M is at no risk of harm in his father’s care. His time with his father will re-commence immediately and this weekend being 8, 9 and 10 June 2007. M will spend thereafter each alternate weekend from 10 am Saturday to 10 am Sunday up 30 September 2007 in accordance with the orders of August 2005. M’s time with his father will increase on a graduated basis thereafter in accordance with the orders.

I will transfer the matter to the Family Court and appoint an Independent Children’s Lawyer. I am most concerned for this child in his mother’s care, taking him shopping when he was clearly unwell, her poor attitude to the father as a parent, her behaviour and inability to be truthful with the Department of Community Services and the Police.

I would have disqualified myself from further hearing this matter because of the view I have formed of the mother’s untruthfulness. The mother should take heed from what has occurred. The father will be involved in his child’s life and he is a competent and capable parent.

An application has been made for the father’s costs of today. Section s.117AB of the Family Law Act 1975 (Cth) provides that if I am satisfied that a party has knowingly made a false statement I must order some part of the other party’s costs to be paid. I am today satisfied the mother has made a knowingly false statement, that is that the injury to this child occurred whilst in the father’s care. That is the only place it did not occur. The mother is the one who knows where the injury occurred. The mother failed to tell the authorities what happened and what she had reported in Matthews visit book. I cannot accept what she says before me.

Problem set:
1. List each concern the judge gives about the child being in his mother's care in the court ruling.
2. Extend the court ruling beyond its final sentence, "I cannot accept what she says before me."
The material after this point is separate from the court ruling.

Source material:
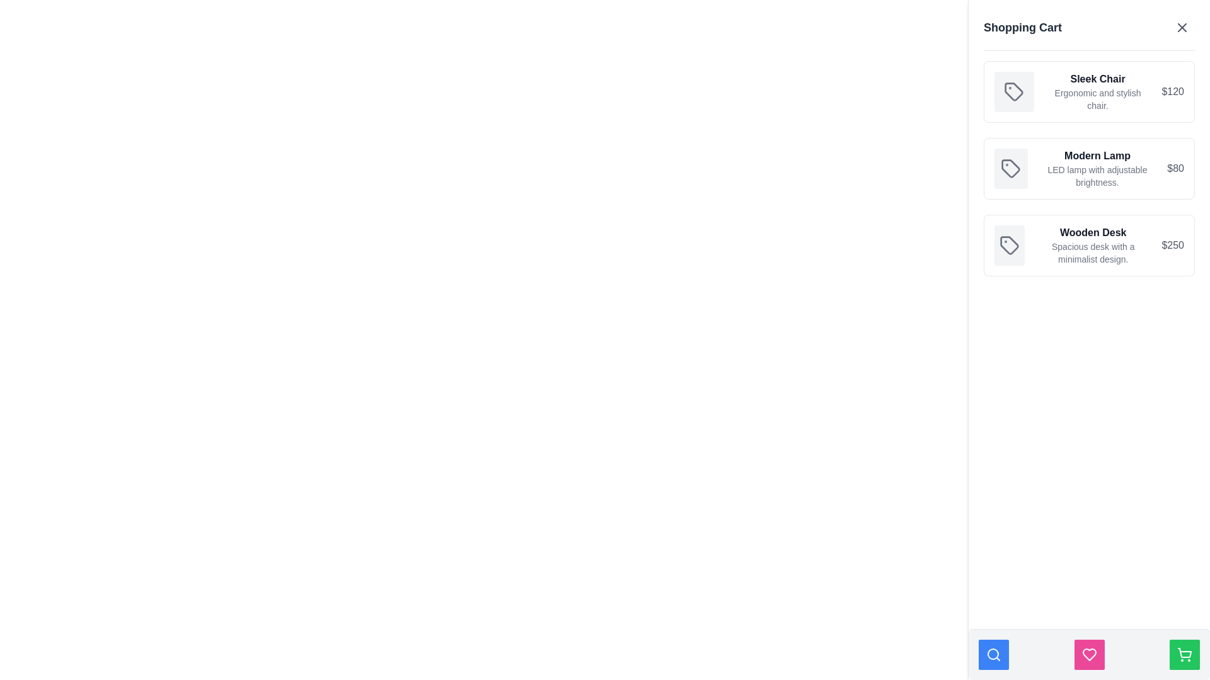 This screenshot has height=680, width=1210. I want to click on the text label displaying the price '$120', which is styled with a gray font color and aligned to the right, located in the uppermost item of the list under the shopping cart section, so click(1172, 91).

Task-by-task results:
1.
- Taking him shopping when he was clearly unwell
- Her poor attitude to the father as a parent
- Her behaviour
- Her inability to be truthful with the Department of Community Services and the Police

2.
In those circumstances the father has been put to considerable expense in bringing this matter to Court to ensure that he and his son maintain and resume their important and significant relationship. I take note of the fact that this is not the first occasion the mother has unilaterally suspended time with M and his father. Each attempt by the mother to suspend time have been dismissed by FM Donald.

In those circumstances the mother will pay the father’s costs of today which costs are assessed in accordance with the scale at $1875. Such costs to be paid within six months of today’s date.

I make orders in accordance with those as set out at the commencement of this judgment.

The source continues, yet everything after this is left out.